Ляпишев озверело ткнул сигаретой в скатерть, мимо пепельницы, и размял, размазал ее пальцами. Казалось, он сейчас заплачет. Но он лишь снова закричал:

– Право на самостоятельное осмысление отобрано у художника навсегда! Введение в культуру новых сущностей может производиться только государственной администрацией! Тему дает она!

Слабый, испуганный, голый человечек... Стадо человечков. Им голодно и холодно в вонючих пещерах. Ничего не понимают, всего боятся. Все обожествляют. Это они придумали!

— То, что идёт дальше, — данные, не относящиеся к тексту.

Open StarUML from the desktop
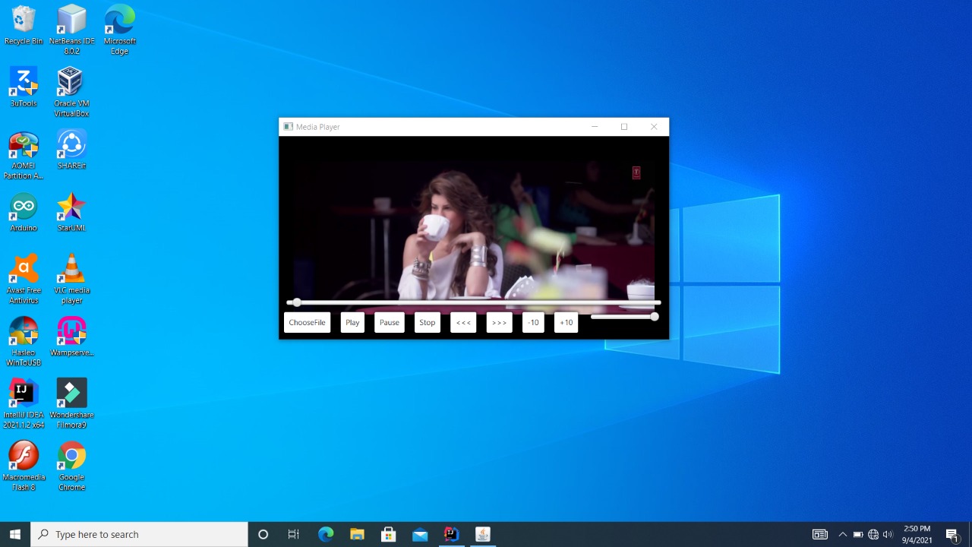Image resolution: width=972 pixels, height=547 pixels. coord(71,207)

Малевать на стенах, высасывать из волосатых грязных пальцев сказки и песни... Зачем? Слабость ли была тому единственной причиной? Уже тогда требовалось обманывать, измышлять нечто более высокое, нежели каждодневное прозябание. Слабость!!! Сон золотой. Духовный новокаин. Позор! Мы не станем больше лгать!

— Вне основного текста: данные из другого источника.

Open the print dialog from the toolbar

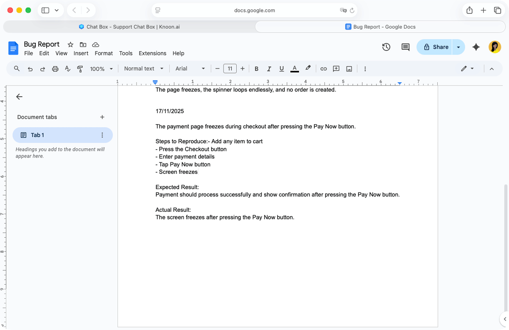pyautogui.click(x=55, y=68)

Мы честны. Мы суровы в наш суровый рационалистический век, мы перестали приукрашивать и навевать сон. Даже лучшие из нас – грешники, говорим мы, и худшие из нас – святые... Кто? Моэм. Мы обнажаем в доброте – трусость, в мужестве – жестокость, в верности – леность, в преданности – назойливость, в доверии – перекладывание ответственности, в помощи – утонченное издевательство. Да, но тогда исчезает наш смысл, и мы остаемся в пустоте, ибо вдруг видим: нуждаются в нас не потому, что мы сеем Доброе, а потому, что Доброе мы вспороли, открыв на посмешище и поругание его дурнотное, осклизлое нутро; нуждаются в нас не те, кто нуждается в Добром, а те, кто нуждается в его четвертовании, то есть наши же собственные вековечные враги!

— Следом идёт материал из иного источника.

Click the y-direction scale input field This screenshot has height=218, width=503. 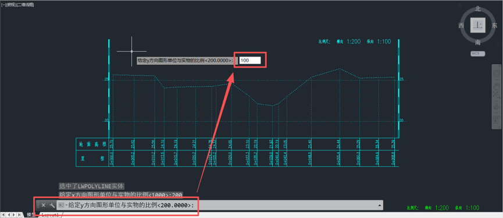tap(250, 60)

И тогда бросаемся в другую крайность – уже потерянные, растоптанные – придумываем новый смысл и сами объявляем себя винтиками организованного мира, и начинаем снова воспевать, но уже не то, о чем грезим сами, а то, что велят. Веками не могли этого добиться от нас короли, султаны, эмиры... Никто не мог. Только мы сами.

– Валерик, посмотрите, какая лапушка, – сказала Евгения, с намеком в голосе протягивая Вербицкому какой-то журнал.

– Ух ты, – не видя, ответил Вербицкий, – действительно. А другие?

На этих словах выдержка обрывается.